The reason for the excitement is what this means both for farmers and the environment. Often farmers clear fields by burning the plant matter that's left behind after a crop; this can happen anywhere an area is cleared of plant matter (aka biomass). It's a fast and cheap way to do the job, but it also creates a lot of smoke. It can also lead to forest fires.

“When I was small, I grew up next to rice paddy fields and I remember when the farmers would burn off the stubble left behind after harvesting, which led to local air quality issues,” Kung says. “There will always be a nostalgic element to the smoke and smell in the air but looking back, those memories have very different connotations now.”

Torrefaction is the process of turning biomass into something akin to coal in a lot of ways. It's been around for more than 100 years, but it's becoming a more popular technology now for its environmental impacts.

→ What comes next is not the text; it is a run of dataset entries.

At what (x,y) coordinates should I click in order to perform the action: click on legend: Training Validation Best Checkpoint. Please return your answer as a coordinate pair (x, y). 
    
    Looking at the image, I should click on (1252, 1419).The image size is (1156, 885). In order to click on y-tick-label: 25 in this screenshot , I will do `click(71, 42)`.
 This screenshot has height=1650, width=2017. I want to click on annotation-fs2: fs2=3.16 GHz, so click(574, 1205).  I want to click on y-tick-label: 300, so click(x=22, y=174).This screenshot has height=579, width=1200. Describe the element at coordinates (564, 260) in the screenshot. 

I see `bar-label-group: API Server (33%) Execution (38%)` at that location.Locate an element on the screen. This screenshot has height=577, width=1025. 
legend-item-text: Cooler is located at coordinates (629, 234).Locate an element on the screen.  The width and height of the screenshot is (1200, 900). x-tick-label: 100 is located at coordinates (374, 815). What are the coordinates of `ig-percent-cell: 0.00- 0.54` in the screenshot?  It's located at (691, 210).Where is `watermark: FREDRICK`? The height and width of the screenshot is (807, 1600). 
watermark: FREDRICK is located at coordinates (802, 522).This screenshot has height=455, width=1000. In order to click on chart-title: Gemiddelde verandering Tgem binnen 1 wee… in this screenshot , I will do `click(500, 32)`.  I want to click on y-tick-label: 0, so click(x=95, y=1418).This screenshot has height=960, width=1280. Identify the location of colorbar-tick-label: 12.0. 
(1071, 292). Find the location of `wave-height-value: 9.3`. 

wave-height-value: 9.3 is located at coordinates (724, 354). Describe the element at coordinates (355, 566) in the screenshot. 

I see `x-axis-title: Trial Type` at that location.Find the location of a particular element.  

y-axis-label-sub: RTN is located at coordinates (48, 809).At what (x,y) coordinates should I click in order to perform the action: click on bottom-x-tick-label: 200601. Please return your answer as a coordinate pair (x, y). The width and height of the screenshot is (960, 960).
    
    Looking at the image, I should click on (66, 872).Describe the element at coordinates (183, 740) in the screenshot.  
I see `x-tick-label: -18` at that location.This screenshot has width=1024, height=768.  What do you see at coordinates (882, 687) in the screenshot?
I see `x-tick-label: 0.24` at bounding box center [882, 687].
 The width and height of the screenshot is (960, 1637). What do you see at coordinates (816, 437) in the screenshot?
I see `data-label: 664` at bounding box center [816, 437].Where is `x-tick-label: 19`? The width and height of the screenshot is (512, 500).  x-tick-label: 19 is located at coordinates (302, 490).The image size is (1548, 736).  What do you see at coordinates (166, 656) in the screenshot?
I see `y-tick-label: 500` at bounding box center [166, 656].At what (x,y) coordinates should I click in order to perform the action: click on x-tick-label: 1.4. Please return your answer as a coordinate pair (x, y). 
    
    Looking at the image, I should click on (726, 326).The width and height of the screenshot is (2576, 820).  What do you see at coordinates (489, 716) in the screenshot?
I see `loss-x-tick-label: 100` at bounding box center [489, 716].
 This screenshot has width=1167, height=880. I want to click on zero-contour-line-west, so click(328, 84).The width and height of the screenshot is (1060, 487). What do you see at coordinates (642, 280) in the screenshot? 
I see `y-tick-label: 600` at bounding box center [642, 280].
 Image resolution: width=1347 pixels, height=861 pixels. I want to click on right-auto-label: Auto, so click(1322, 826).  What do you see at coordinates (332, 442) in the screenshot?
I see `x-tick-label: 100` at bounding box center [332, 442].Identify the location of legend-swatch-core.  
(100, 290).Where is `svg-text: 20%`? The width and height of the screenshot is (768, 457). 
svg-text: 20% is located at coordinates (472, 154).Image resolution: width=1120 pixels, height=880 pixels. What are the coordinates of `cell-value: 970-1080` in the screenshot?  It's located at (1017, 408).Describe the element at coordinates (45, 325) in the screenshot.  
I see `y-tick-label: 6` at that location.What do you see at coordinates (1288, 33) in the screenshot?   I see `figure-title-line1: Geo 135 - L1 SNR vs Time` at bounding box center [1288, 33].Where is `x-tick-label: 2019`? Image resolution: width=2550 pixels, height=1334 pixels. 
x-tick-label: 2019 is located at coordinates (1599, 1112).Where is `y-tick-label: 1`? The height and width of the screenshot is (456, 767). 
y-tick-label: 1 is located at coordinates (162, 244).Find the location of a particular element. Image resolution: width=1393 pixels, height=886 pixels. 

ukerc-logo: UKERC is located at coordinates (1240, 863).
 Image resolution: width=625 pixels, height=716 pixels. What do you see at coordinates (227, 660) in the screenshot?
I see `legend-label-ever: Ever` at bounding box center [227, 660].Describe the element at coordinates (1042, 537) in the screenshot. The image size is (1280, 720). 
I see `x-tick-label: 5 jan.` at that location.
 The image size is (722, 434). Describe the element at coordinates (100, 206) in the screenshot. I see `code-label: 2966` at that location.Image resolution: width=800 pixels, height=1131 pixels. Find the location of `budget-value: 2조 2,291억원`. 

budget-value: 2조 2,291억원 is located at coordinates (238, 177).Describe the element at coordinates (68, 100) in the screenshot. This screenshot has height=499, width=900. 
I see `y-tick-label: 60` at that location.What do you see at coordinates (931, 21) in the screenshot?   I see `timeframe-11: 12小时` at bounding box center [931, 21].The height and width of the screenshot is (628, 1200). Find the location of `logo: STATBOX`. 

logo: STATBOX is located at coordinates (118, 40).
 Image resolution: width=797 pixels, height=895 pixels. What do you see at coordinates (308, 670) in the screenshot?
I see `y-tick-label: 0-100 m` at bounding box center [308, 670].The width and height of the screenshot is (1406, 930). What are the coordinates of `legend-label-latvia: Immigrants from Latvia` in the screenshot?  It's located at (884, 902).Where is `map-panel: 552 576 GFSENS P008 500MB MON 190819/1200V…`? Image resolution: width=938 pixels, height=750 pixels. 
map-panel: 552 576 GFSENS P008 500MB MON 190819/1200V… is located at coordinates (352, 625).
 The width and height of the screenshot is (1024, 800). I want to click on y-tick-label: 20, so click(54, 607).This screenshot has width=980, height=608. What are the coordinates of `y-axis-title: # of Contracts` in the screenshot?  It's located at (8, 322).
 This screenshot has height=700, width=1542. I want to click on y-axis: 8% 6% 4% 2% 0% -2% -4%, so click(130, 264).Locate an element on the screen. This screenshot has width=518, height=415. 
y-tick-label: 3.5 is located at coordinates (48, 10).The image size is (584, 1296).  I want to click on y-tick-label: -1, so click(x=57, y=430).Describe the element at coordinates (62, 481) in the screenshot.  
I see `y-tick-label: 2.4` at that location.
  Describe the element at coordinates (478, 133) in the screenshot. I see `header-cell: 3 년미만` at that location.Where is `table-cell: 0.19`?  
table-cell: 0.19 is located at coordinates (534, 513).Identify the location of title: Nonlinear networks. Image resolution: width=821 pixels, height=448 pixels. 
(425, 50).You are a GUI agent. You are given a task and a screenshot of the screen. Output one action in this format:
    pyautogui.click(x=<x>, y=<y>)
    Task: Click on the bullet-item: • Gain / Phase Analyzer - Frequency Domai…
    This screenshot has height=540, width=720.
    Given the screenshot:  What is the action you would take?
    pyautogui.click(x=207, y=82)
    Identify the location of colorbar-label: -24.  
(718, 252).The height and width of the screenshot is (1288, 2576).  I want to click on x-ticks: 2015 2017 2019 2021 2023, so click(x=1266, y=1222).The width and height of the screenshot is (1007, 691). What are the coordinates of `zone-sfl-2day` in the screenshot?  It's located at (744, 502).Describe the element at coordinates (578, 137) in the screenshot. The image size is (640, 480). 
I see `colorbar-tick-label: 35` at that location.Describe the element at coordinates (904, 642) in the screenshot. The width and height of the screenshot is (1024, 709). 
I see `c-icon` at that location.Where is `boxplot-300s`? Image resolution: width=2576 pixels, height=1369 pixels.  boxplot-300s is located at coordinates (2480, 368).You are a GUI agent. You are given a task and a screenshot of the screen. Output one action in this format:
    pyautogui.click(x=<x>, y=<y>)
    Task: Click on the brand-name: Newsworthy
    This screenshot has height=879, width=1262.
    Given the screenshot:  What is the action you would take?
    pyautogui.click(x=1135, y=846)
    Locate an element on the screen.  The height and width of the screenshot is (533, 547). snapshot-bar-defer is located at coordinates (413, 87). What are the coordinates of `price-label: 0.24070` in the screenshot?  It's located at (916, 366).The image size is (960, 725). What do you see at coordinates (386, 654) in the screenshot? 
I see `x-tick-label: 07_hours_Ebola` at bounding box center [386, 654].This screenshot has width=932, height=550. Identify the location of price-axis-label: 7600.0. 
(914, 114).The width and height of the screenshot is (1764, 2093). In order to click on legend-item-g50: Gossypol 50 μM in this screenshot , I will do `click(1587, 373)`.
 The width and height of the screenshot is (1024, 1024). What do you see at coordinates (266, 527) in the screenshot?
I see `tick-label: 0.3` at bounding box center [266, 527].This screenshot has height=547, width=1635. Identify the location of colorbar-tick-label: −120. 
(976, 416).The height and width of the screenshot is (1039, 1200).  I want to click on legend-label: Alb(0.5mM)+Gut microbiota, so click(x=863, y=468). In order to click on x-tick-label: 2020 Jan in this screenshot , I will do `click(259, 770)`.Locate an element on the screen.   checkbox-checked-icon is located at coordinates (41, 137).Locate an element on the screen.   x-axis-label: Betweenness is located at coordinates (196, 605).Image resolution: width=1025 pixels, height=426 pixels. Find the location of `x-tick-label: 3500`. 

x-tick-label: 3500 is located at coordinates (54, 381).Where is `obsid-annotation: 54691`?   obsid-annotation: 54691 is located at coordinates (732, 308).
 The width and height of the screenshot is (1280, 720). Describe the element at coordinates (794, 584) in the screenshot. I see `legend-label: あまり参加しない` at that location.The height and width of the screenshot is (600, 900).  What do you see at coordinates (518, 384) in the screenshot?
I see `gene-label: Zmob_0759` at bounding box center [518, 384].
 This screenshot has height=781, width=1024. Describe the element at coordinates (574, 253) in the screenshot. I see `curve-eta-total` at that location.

However, to do it you need a facility to be built and to transport the biomass to the facility, which takes time and money.

That's where the MiniTorr comes in.

"Using a novel concept called oxygen-lean torrefaction, Takachar has developed and patented the design of small-scale, low-cost, portable equipment to convert waste biomass into solid fuel, fertilizer, and other specialty chemicals," explains the company's website.

Instead of a whole torrefaction facility, the MiniTorr can be hitched to the back of a pickup truck and driven to the waste, which means it can be dealt with wherever the waste is, and leave fuel or fertilizer behind.

“We want this technology to be a one-stop-shop for communities to build bio economies, reduce waste and grow in a self-sustaining way that doesn’t depend on the centralized model of biomass conversion,” says Kung.

It's still being developed. Five are in use right now (three in India and two are being tested in California). In B.C. the technology could be used not just in agricultural areas, but also as a way to help manage biomass in forests where wildfires are a concern or in the logging industry.